Other enteral routes
The oral and rectal mucosae are occasionally used as sites of drug absorption. Sublingual administration, in which a tablet or troche is allowed to dissolve completely in the oral cavity, takes advantage of the permeability of the oral epithelium and is the preferred route for a few potent lipophilic drugs, such as nitroglycerin and oxytocin. The oral and intestinal mucosal layers do not differ qualitatively as absorbing surfaces, and comparable absorption has been shown for many agents.6 One reason for selecting the sublingual route is to avoid drug destruction. Because gastric acid and intestinal and hepatic enzymes are bypassed, sublingual absorption can be more efficient overall for certain drugs than is intestinal uptake. The onset of drug effect may also be quicker than with oral ingestion.
Inhalation
Therapeutic use of aerosols is not widespread, but some emergency medications are prepared in this form. Because the onset of effect is extremely rapid after inhalation of an aerosol drug, this route can provide a means of quick self-medication for individuals in danger of acute allergic reactions to venoms or drugs.
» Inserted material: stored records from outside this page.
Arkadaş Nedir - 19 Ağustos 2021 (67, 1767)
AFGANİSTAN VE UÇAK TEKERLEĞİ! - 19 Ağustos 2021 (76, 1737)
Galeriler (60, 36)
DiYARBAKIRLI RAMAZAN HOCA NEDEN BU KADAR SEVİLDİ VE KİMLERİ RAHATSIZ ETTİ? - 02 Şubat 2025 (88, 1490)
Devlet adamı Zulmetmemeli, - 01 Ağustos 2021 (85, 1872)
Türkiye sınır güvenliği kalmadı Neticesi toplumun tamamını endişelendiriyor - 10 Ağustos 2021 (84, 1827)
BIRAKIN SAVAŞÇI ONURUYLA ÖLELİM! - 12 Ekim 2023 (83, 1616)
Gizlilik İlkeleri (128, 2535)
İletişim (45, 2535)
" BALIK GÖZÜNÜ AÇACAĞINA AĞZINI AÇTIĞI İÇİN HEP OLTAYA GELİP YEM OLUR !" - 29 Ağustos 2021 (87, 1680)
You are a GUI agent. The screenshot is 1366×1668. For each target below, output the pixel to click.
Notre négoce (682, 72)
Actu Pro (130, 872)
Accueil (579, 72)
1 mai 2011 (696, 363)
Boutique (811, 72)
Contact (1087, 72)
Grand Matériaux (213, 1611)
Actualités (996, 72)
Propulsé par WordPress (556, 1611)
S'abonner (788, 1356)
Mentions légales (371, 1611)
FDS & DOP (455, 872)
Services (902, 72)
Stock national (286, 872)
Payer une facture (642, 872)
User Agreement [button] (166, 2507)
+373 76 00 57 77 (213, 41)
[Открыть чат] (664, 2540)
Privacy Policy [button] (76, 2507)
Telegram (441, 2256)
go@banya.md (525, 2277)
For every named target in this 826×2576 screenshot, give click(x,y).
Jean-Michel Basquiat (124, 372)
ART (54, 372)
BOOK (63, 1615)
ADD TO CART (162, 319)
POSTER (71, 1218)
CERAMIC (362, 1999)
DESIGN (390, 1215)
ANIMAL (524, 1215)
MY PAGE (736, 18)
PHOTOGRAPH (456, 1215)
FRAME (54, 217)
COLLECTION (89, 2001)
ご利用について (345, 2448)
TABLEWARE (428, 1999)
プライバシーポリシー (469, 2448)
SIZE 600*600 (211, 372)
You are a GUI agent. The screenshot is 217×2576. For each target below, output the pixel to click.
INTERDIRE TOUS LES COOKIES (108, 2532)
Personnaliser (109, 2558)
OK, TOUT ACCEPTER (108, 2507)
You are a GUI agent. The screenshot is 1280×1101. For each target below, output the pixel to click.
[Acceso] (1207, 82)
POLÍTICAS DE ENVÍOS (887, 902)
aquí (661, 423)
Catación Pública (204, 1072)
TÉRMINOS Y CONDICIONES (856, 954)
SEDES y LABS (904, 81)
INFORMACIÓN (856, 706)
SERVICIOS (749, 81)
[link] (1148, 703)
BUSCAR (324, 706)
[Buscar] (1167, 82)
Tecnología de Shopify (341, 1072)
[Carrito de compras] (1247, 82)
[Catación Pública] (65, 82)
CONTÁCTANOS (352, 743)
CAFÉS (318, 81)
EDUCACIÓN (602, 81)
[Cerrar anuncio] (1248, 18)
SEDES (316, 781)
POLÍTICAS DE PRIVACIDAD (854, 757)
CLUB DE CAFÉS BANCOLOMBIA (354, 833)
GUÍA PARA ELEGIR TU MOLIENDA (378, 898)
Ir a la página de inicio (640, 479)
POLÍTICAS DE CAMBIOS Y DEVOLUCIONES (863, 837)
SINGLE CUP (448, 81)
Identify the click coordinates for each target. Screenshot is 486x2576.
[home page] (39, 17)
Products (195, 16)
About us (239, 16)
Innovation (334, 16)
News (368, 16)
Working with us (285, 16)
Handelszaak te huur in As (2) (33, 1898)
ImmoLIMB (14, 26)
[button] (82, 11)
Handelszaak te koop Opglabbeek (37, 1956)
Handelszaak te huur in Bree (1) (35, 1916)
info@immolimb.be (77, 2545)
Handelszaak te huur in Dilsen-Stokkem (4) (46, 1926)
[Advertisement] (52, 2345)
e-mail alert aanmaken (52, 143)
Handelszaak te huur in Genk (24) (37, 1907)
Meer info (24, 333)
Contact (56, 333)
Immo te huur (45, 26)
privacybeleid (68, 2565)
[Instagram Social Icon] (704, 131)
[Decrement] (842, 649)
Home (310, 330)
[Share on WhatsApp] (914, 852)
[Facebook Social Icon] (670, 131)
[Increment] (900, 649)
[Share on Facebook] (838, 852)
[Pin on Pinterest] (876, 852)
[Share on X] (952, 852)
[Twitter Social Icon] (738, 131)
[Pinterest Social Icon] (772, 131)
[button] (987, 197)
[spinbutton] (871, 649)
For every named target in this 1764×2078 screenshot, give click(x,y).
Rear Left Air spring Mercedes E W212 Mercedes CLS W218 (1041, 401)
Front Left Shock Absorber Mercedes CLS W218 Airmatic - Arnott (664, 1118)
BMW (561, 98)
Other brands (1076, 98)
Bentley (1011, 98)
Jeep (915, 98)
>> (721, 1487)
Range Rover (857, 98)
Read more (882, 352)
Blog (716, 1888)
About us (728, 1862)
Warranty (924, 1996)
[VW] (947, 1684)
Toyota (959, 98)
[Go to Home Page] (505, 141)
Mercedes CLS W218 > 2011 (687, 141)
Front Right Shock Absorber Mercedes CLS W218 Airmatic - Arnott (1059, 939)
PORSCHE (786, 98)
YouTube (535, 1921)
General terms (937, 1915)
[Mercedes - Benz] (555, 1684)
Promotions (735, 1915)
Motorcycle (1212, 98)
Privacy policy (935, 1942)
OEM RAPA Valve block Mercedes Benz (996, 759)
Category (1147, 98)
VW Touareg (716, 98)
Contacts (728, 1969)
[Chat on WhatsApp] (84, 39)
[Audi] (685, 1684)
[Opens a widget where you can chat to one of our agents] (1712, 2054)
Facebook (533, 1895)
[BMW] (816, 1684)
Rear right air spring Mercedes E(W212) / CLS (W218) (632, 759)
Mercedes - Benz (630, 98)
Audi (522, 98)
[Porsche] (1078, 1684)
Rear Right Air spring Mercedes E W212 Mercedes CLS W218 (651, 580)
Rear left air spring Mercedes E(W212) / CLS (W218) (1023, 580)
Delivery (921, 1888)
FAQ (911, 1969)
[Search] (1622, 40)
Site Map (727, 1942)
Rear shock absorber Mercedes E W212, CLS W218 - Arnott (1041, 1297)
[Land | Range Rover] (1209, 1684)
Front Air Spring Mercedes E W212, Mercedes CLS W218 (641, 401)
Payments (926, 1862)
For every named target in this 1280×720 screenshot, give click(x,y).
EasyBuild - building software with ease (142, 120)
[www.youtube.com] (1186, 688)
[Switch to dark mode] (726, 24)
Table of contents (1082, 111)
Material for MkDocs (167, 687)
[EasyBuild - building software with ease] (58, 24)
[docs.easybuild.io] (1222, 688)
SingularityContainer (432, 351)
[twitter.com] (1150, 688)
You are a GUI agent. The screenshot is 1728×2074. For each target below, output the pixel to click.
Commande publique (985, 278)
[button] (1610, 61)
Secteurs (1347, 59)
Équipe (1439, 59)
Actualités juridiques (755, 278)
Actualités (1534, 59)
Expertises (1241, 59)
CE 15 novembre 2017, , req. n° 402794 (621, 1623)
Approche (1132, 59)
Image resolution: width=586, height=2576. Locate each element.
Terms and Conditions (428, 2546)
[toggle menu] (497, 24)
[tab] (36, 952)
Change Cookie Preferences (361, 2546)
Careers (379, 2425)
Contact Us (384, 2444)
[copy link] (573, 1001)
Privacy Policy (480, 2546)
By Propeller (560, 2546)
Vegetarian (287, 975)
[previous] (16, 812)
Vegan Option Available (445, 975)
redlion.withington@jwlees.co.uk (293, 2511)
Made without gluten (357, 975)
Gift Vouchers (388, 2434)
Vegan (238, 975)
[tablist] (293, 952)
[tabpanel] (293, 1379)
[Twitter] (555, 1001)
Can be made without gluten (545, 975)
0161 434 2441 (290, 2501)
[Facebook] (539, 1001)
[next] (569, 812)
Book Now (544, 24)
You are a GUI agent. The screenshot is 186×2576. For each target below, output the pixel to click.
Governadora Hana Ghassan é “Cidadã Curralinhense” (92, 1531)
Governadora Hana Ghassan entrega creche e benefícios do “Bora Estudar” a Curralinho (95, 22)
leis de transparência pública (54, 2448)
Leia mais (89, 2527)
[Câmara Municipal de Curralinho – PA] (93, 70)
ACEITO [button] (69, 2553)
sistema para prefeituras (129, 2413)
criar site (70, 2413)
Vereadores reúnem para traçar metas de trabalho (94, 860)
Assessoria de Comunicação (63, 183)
Epinephrine is one such emergency agent that is marketed as an aerosol. Many respiratory drugs are also prepared in aerosol form because they are highly effective by this route while minimizing systemic exposure. The rapidity and efficiency of alveolar membrane absorption can occasionally pose problems for therapy, however, as illustrated by the use of pressurized aerosols containing isoproterenol. Although 97% of an isoproterenol spray is swallowed under normal conditions and inactivated by various enzymes, overmedication can produce toxic effects. Data gathered over a 7-year period in the United Kingdom suggested that the undisciplined use of these preparations increased mortality in asthmatic patients. Restriction of over-the-counter sales and warnings to physicians were accompanied by a decline in mortality.21 Findings such as these reflect the hazards of aerosols when abused and provide a caveat for uncontrolled self-medication with any potentially dangerous drug. Concern over aerosols is also related to questions of toxicology, such as the absorption of heavy metal dusts by industrial workers.